Samuel Thernstrom is founder and president of the Energy Innovation Reform Project, a nonprofit organization that promotes the development of advanced energy technologies and practices to improve the affordability, reliability, safety and security of American energy supplies. He is also a senior fellow at the Center for the National Interest.
In this deeply divided Congress, bipartisan cooperation on energy policy reform is unusual, although it shouldn’t be.
Americans are energy pragmatists, but that’s not how Congress typically sees things. So it’s notable that a bipartisan partnership has formed to fix a flawed element of the tax credit for new nuclear power plants.
On April 23, Reps. Pat Harrigan, R-N.C., and Jimmy Panetta, D-Calif., introduced HR 8482, Nuclear Rate Stabilization Act. If enacted, the bill would boost nuclear power plant construction while cutting costs for ratepayers by hundreds of millions of dollars by tweaking how utilities can claim an investment tax credit.
America needs energy — abundant, affordable, reliable and secure sources of clean energy to power our economy, from data centers and factories to the lights in our homes. Demand for electricity is skyrocketing, with estimated load increasing by as much as 25% by 2030.
No single resource can meet all our needs, but from California to Texas to New York, grid operators and policymakers are recognizing that nuclear power has a critical role to play.
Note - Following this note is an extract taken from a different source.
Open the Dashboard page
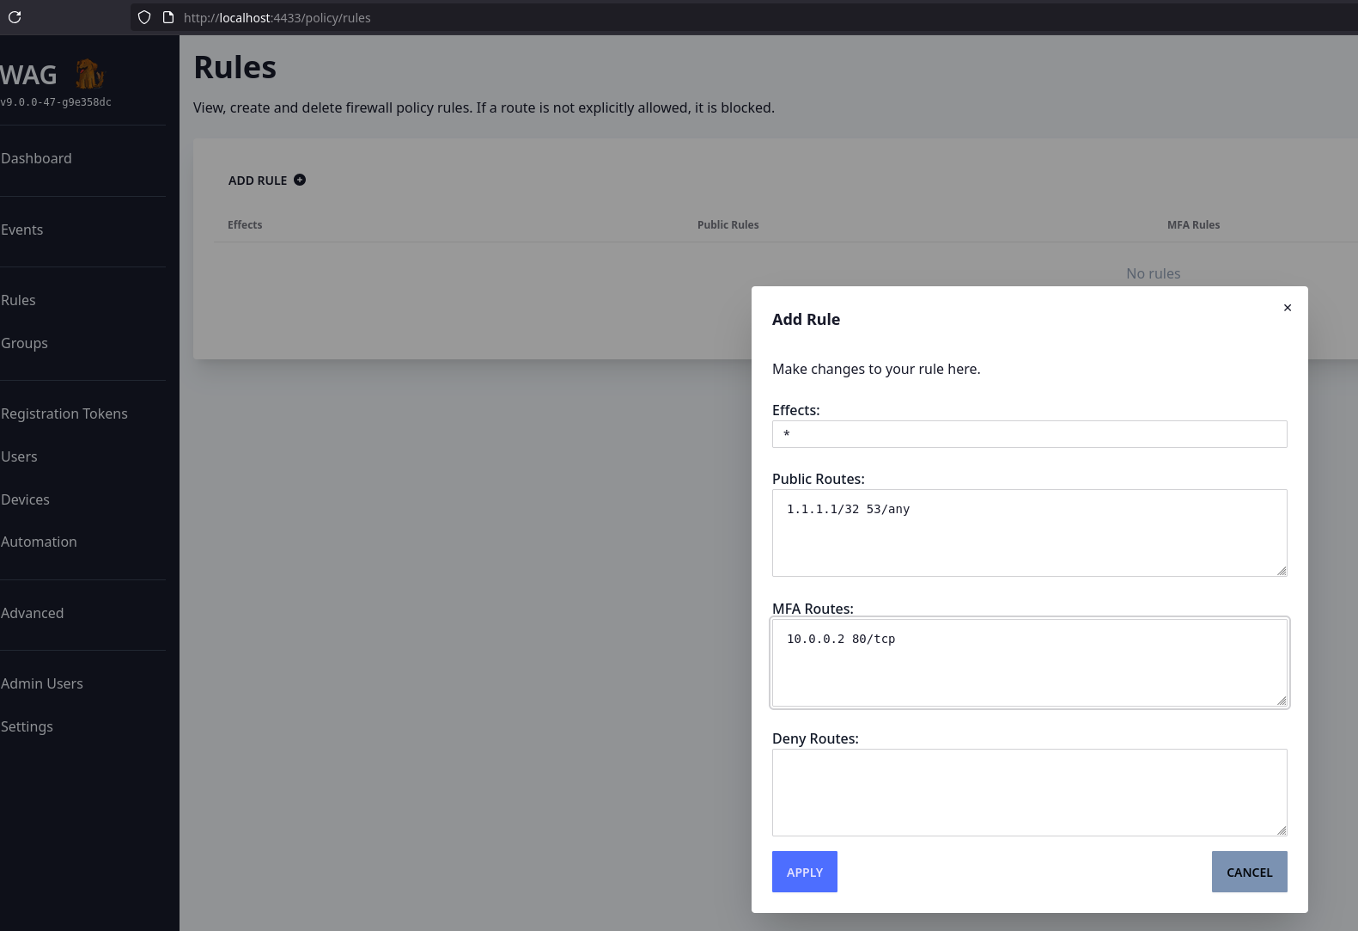Screen dimensions: 1358x931 pyautogui.click(x=36, y=158)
The United States has been the world leader in nuclear power; we invented the technology, operate the largest fleet of reactors in the world and run them better than any other country. But we must revive our capacity to build new reactors. In many respects, we are well-positioned to do so: In addition to established nuclear companies like Westinghouse and GE, there are more than 25 companies working to bring advanced reactor designs to market.
We shouldn’t underestimate the difficulties involved, however, or the importance of well-designed, supportive public policies. Only two new reactors have been built in the United States in the last 40 years. Training a new nuclear workforce and demonstrating new technologies is expensive. These plants are tremendously valuable for the energy system and the nation but the cost and risk of building the first few projects is real.
Experience strongly suggests that costs will fall once we’ve rebuilt the workforce and supply chains — but getting that process started is challenging. If we want to jump-start the industry, well-designed public policies are essential to ensuring the economics pencil out for public utilities and their ratepayers.
Congress created the nuclear investment tax credit in 2022 to help cut the cost of these large investments, recognizing the benefits to the grid and the nation from these projects. The ITC provides a tax credit worth between 30% and 50% of the capital cost of new nuclear plants. This is an important, well-intentioned provision — but an unanticipated flaw in the policy design has sharply limited its value.
While arcane, the core question is straightforward: Should a utility be able to claim the full tax credit when it makes the investment, lowering customer costs immediately, or should the value of the credit be spread out over the operational life of the facility?
Federal accounting practices call for the latter. A rate-regulated electric utility that is receiving the ITC is required to take it piecemeal, divided across the decades that the power plant will be in operation — a practice called tax “normalization.”
There’s a logic to this: It gives more money to the utilities, maximizing their incentive to build these projects. Utilities are allowed to charge ratepayers for their investments; taking the ITC’s full value up front reduces the size of the investment. Why limit the ITC’s value to utilities if we want them to build these risky projects?
There’s a compelling answer to that question: ratepayers and their representatives. State public utility commissions, which must approve new power plants in regulated markets, have a mandate to protect ratepayers. If you’re a utility that wants to tackle the important job of building one of America’s next nuclear power plants, the applause of energy policy advocates won’t help when you need to ask regulators for their votes at a time of greatly heightened concerns about affordability.
But an ITC that is structured to pass its full value along to ratepayers from day one, cutting the sticker price by 30% to 50%, is a game-changer. Given the up-front costs of nuclear, maximizing customer affordability is key. Allowing utilities to opt out of the normalization requirements and pass along the full value of the ITC to customers would make it far easier for regulators to approve new nuclear projects. This would make the existing tax credits more effective without increasing the size of the credit or the cost to the Treasury.
The Nuclear Rate Stabilization Act would give rate-regulated utilities the option to opt out of normalization requirements for the nuclear ITC. With electricity demand rising and affordability concerns more salient than ever, Congress should give this thoughtful bipartisan bill careful consideration.
By permitting utilities to opt out of normalization, the bill would ease an unnecessarily constraining federal mandate, prioritize ratepayer protection and give utilities more options for financing projects. The bill would maximize the value of the nuclear tax incentives and move new reactors from concepts to reality. That’s what we need to do to modernize the grid and meet the energy challenges of our time.